Work to be completed: Transcribe each entry. Change nothing.

Recorded data:
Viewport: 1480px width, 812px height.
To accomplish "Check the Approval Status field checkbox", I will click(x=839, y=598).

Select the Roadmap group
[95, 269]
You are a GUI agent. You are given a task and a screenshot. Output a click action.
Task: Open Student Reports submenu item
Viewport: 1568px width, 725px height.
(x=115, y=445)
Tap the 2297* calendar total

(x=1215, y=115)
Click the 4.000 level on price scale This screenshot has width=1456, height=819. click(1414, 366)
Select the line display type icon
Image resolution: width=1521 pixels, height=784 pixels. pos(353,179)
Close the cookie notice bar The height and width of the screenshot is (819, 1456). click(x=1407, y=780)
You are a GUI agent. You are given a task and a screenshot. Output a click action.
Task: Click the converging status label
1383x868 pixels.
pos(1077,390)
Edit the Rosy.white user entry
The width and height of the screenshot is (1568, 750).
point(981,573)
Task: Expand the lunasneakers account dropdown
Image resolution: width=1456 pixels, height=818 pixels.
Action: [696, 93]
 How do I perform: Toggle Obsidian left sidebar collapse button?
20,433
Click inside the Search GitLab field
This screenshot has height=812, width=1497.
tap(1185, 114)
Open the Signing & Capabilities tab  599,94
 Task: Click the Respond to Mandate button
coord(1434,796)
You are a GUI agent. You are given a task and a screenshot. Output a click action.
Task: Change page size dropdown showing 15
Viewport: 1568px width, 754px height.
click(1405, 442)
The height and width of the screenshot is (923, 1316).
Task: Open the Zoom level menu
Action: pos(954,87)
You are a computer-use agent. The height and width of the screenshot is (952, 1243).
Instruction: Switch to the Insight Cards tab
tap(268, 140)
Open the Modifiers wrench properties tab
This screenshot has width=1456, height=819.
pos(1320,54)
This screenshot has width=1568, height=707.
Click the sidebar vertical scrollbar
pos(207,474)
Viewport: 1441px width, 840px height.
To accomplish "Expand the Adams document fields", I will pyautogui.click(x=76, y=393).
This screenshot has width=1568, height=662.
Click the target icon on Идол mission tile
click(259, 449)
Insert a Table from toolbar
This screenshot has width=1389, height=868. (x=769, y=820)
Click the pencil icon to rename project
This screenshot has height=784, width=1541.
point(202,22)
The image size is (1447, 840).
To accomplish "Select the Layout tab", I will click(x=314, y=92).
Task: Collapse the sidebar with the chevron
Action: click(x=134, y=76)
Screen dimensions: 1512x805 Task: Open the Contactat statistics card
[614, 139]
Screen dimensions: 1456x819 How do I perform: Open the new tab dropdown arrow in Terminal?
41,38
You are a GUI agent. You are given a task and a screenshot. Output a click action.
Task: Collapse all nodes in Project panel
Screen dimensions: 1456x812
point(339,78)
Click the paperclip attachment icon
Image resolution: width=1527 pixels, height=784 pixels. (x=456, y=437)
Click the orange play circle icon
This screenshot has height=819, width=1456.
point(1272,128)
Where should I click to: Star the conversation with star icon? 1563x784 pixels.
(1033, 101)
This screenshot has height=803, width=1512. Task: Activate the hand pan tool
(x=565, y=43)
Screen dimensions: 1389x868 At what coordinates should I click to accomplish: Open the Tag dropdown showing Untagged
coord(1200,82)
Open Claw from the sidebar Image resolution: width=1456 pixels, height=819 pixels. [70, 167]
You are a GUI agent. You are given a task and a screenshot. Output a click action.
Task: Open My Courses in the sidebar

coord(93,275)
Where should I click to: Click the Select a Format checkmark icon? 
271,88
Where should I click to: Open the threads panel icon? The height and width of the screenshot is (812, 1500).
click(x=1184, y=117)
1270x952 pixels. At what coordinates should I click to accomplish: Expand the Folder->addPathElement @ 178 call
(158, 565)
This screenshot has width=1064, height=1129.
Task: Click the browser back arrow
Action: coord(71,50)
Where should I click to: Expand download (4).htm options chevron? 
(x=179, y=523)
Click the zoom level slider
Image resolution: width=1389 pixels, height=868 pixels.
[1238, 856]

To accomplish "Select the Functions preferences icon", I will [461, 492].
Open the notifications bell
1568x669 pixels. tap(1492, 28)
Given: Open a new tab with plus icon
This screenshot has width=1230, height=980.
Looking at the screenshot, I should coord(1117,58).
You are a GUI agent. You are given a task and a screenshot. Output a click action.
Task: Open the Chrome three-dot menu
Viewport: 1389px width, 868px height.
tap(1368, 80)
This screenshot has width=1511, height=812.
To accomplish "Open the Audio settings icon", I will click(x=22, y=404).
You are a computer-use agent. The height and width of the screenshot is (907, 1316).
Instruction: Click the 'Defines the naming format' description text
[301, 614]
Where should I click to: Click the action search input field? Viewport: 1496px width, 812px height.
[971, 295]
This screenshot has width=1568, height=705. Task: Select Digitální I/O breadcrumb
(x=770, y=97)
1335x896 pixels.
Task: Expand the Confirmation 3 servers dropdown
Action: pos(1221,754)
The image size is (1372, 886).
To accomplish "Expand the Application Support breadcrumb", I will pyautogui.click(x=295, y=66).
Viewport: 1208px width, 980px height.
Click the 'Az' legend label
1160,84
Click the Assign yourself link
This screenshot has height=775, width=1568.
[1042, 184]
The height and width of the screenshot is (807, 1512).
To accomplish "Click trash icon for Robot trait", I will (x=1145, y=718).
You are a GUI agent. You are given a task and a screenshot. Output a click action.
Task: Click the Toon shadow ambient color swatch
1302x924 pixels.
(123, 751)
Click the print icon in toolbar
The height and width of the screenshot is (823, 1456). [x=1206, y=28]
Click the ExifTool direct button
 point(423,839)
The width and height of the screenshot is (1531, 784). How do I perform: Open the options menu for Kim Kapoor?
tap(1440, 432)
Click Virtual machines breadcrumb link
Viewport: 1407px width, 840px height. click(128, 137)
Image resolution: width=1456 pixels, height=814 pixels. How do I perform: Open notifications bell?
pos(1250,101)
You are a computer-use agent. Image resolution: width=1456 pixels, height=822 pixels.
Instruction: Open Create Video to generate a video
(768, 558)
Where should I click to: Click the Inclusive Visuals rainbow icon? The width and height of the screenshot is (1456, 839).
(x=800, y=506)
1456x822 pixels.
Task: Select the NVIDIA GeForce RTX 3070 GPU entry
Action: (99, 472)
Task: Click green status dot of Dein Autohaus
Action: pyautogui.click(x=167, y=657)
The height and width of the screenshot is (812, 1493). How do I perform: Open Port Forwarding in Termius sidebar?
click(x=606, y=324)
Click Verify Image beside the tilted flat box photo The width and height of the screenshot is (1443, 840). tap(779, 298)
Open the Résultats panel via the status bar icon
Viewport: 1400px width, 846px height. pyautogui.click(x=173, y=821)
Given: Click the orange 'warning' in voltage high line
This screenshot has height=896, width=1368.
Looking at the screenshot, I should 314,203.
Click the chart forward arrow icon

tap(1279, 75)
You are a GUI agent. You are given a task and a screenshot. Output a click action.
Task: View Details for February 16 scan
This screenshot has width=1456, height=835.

Exercise answer:
Viewport: 1480px width, 812px height.
To accomplish "Check the Approval Status field checkbox", I will click(x=839, y=598).

Select the Roadmap group
[95, 269]
You are a GUI agent. You are given a task and a screenshot. Output a click action.
Task: Open Student Reports submenu item
Viewport: 1568px width, 725px height.
(x=115, y=445)
Tap the 2297* calendar total

(x=1215, y=115)
Click the 4.000 level on price scale This screenshot has width=1456, height=819. click(1414, 366)
Select the line display type icon
Image resolution: width=1521 pixels, height=784 pixels. pos(353,179)
Close the cookie notice bar The height and width of the screenshot is (819, 1456). click(x=1407, y=780)
You are a GUI agent. You are given a task and a screenshot. Output a click action.
Task: Click the converging status label
1383x868 pixels.
pos(1077,390)
Edit the Rosy.white user entry
The width and height of the screenshot is (1568, 750).
point(981,573)
Task: Expand the lunasneakers account dropdown
Image resolution: width=1456 pixels, height=818 pixels.
Action: [696, 93]
 How do I perform: Toggle Obsidian left sidebar collapse button?
20,433
Click inside the Search GitLab field
This screenshot has height=812, width=1497.
tap(1185, 114)
Open the Signing & Capabilities tab  599,94
 Task: Click the Respond to Mandate button
coord(1434,796)
You are a GUI agent. You are given a task and a screenshot. Output a click action.
Task: Change page size dropdown showing 15
Viewport: 1568px width, 754px height.
click(1405, 442)
The height and width of the screenshot is (923, 1316).
Task: Open the Zoom level menu
Action: pos(954,87)
You are a computer-use agent. The height and width of the screenshot is (952, 1243).
Instruction: Switch to the Insight Cards tab
tap(268, 140)
Open the Modifiers wrench properties tab
This screenshot has width=1456, height=819.
pos(1320,54)
This screenshot has width=1568, height=707.
Click the sidebar vertical scrollbar
pos(207,474)
Viewport: 1441px width, 840px height.
To accomplish "Expand the Adams document fields", I will pyautogui.click(x=76, y=393).
This screenshot has width=1568, height=662.
Click the target icon on Идол mission tile
click(259, 449)
Insert a Table from toolbar
This screenshot has width=1389, height=868. (x=769, y=820)
Click the pencil icon to rename project
This screenshot has height=784, width=1541.
point(202,22)
The image size is (1447, 840).
To accomplish "Select the Layout tab", I will click(x=314, y=92).
Task: Collapse the sidebar with the chevron
Action: click(x=134, y=76)
Screen dimensions: 1512x805 Task: Open the Contactat statistics card
[614, 139]
Screen dimensions: 1456x819 How do I perform: Open the new tab dropdown arrow in Terminal?
41,38
You are a GUI agent. You are given a task and a screenshot. Output a click action.
Task: Collapse all nodes in Project panel
Screen dimensions: 1456x812
point(339,78)
Click the paperclip attachment icon
Image resolution: width=1527 pixels, height=784 pixels. (x=456, y=437)
Click the orange play circle icon
This screenshot has height=819, width=1456.
point(1272,128)
Where should I click to: Star the conversation with star icon? 1563x784 pixels.
(1033, 101)
This screenshot has height=803, width=1512. Task: Activate the hand pan tool
(x=565, y=43)
Screen dimensions: 1389x868 At what coordinates should I click to accomplish: Open the Tag dropdown showing Untagged
coord(1200,82)
Open Claw from the sidebar Image resolution: width=1456 pixels, height=819 pixels. [70, 167]
You are a GUI agent. You are given a task and a screenshot. Output a click action.
Task: Open My Courses in the sidebar

coord(93,275)
Where should I click to: Click the Select a Format checkmark icon? 
271,88
Where should I click to: Open the threads panel icon? The height and width of the screenshot is (812, 1500).
click(x=1184, y=117)
1270x952 pixels. At what coordinates should I click to accomplish: Expand the Folder->addPathElement @ 178 call
(158, 565)
This screenshot has width=1064, height=1129.
Task: Click the browser back arrow
Action: coord(71,50)
Where should I click to: Expand download (4).htm options chevron? 
(x=179, y=523)
Click the zoom level slider
Image resolution: width=1389 pixels, height=868 pixels.
[1238, 856]

To accomplish "Select the Functions preferences icon", I will [461, 492].
Open the notifications bell
1568x669 pixels. tap(1492, 28)
Given: Open a new tab with plus icon
This screenshot has width=1230, height=980.
Looking at the screenshot, I should coord(1117,58).
You are a GUI agent. You are given a task and a screenshot. Output a click action.
Task: Open the Chrome three-dot menu
Viewport: 1389px width, 868px height.
tap(1368, 80)
This screenshot has width=1511, height=812.
To accomplish "Open the Audio settings icon", I will click(x=22, y=404).
You are a computer-use agent. The height and width of the screenshot is (907, 1316).
Instruction: Click the 'Defines the naming format' description text
[301, 614]
Where should I click to: Click the action search input field? Viewport: 1496px width, 812px height.
[971, 295]
This screenshot has width=1568, height=705. Task: Select Digitální I/O breadcrumb
(x=770, y=97)
1335x896 pixels.
Task: Expand the Confirmation 3 servers dropdown
Action: pos(1221,754)
The image size is (1372, 886).
To accomplish "Expand the Application Support breadcrumb", I will pyautogui.click(x=295, y=66).
Viewport: 1208px width, 980px height.
Click the 'Az' legend label
1160,84
Click the Assign yourself link
This screenshot has height=775, width=1568.
[1042, 184]
The height and width of the screenshot is (807, 1512).
To accomplish "Click trash icon for Robot trait", I will (x=1145, y=718).
You are a GUI agent. You are given a task and a screenshot. Output a click action.
Task: Click the Toon shadow ambient color swatch
1302x924 pixels.
(123, 751)
Click the print icon in toolbar
The height and width of the screenshot is (823, 1456). [x=1206, y=28]
Click the ExifTool direct button
 point(423,839)
The width and height of the screenshot is (1531, 784). How do I perform: Open the options menu for Kim Kapoor?
tap(1440, 432)
Click Virtual machines breadcrumb link
Viewport: 1407px width, 840px height. click(128, 137)
Image resolution: width=1456 pixels, height=814 pixels. How do I perform: Open notifications bell?
pos(1250,101)
You are a computer-use agent. Image resolution: width=1456 pixels, height=822 pixels.
Instruction: Open Create Video to generate a video
(768, 558)
Where should I click to: Click the Inclusive Visuals rainbow icon? The width and height of the screenshot is (1456, 839).
(x=800, y=506)
1456x822 pixels.
Task: Select the NVIDIA GeForce RTX 3070 GPU entry
Action: (99, 472)
Task: Click green status dot of Dein Autohaus
Action: pyautogui.click(x=167, y=657)
The height and width of the screenshot is (812, 1493). How do I perform: Open Port Forwarding in Termius sidebar?
click(x=606, y=324)
Click Verify Image beside the tilted flat box photo The width and height of the screenshot is (1443, 840). tap(779, 298)
Open the Résultats panel via the status bar icon
Viewport: 1400px width, 846px height. pyautogui.click(x=173, y=821)
Given: Click the orange 'warning' in voltage high line
This screenshot has height=896, width=1368.
Looking at the screenshot, I should 314,203.
Click the chart forward arrow icon

tap(1279, 75)
You are a GUI agent. You are given a task and a screenshot. Output a click action.
Task: View Details for February 16 scan
This screenshot has width=1456, height=835.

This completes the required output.